> **WORK INSTRUCTIONS**
Convert the items below into a Markdown table with two columns, Row and Line. Give each non-blank line its own numbered row and leave out the blank lines.

-.-.-

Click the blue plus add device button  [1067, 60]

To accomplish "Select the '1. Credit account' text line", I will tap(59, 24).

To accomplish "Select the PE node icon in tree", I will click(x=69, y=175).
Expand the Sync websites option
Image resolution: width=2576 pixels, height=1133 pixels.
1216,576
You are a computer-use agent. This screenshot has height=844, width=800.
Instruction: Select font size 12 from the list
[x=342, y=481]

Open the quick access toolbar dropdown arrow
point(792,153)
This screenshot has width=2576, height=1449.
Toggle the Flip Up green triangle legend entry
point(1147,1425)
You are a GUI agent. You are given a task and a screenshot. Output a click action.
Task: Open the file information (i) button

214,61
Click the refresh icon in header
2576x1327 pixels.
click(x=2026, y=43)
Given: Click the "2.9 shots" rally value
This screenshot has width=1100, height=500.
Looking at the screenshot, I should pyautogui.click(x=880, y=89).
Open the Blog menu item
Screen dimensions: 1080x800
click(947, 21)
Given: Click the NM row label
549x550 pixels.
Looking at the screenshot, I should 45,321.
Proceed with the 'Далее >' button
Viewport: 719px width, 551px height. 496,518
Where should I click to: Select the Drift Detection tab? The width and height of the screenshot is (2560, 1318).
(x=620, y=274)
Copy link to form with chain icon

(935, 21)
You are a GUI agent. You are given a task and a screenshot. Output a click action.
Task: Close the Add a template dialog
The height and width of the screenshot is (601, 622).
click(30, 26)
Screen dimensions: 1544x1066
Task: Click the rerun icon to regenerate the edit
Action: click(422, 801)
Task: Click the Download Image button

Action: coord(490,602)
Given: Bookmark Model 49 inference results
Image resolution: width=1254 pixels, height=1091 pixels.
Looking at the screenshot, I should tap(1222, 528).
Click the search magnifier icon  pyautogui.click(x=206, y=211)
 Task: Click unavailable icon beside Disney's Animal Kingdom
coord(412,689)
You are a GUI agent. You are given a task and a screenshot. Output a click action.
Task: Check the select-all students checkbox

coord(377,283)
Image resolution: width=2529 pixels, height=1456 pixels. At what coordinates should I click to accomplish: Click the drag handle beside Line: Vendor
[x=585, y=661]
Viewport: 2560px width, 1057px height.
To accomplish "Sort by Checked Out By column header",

-.-.-

> **WRITTEN SOLUTION**
| Row | Line |
|---|---|
| 1 | Click the blue plus add device button  [1067, 60] |
| 2 | To accomplish "Select the '1. Credit account' text line", I will tap(59, 24). |
| 3 | To accomplish "Select the PE node icon in tree", I will click(x=69, y=175). |
| 4 | Expand the Sync websites option |
| 5 | Image resolution: width=2576 pixels, height=1133 pixels. |
| 6 | 1216,576 |
| 7 | You are a computer-use agent. This screenshot has height=844, width=800. |
| 8 | Instruction: Select font size 12 from the list |
| 9 | [x=342, y=481] |
| 10 | Open the quick access toolbar dropdown arrow |
| 11 | point(792,153) |
| 12 | This screenshot has width=2576, height=1449. |
| 13 | Toggle the Flip Up green triangle legend entry |
| 14 | point(1147,1425) |
| 15 | You are a GUI agent. You are given a task and a screenshot. Output a click action. |
| 16 | Task: Open the file information (i) button |
| 17 | 214,61 |
| 18 | Click the refresh icon in header |
| 19 | 2576x1327 pixels. |
| 20 | click(x=2026, y=43) |
| 21 | Given: Click the "2.9 shots" rally value |
| 22 | This screenshot has width=1100, height=500. |
| 23 | Looking at the screenshot, I should pyautogui.click(x=880, y=89). |
| 24 | Open the Blog menu item |
| 25 | Screen dimensions: 1080x800 |
| 26 | click(947, 21) |
| 27 | Given: Click the NM row label |
| 28 | 549x550 pixels. |
| 29 | Looking at the screenshot, I should 45,321. |
| 30 | Proceed with the 'Далее >' button |
| 31 | Viewport: 719px width, 551px height. 496,518 |
| 32 | Where should I click to: Select the Drift Detection tab? The width and height of the screenshot is (2560, 1318). |
| 33 | (x=620, y=274) |
| 34 | Copy link to form with chain icon |
| 35 | (935, 21) |
| 36 | You are a GUI agent. You are given a task and a screenshot. Output a click action. |
| 37 | Task: Close the Add a template dialog |
| 38 | The height and width of the screenshot is (601, 622). |
| 39 | click(30, 26) |
| 40 | Screen dimensions: 1544x1066 |
| 41 | Task: Click the rerun icon to regenerate the edit |
| 42 | Action: click(422, 801) |
| 43 | Task: Click the Download Image button |
| 44 | Action: coord(490,602) |
| 45 | Given: Bookmark Model 49 inference results |
| 46 | Image resolution: width=1254 pixels, height=1091 pixels. |
| 47 | Looking at the screenshot, I should tap(1222, 528). |
| 48 | Click the search magnifier icon  pyautogui.click(x=206, y=211) |
| 49 |  Task: Click unavailable icon beside Disney's Animal Kingdom |
| 50 | coord(412,689) |
| 51 | You are a GUI agent. You are given a task and a screenshot. Output a click action. |
| 52 | Task: Check the select-all students checkbox |
| 53 | coord(377,283) |
| 54 | Image resolution: width=2529 pixels, height=1456 pixels. At what coordinates should I click to accomplish: Click the drag handle beside Line: Vendor |
| 55 | [x=585, y=661] |
| 56 | Viewport: 2560px width, 1057px height. |
| 57 | To accomplish "Sort by Checked Out By column header", |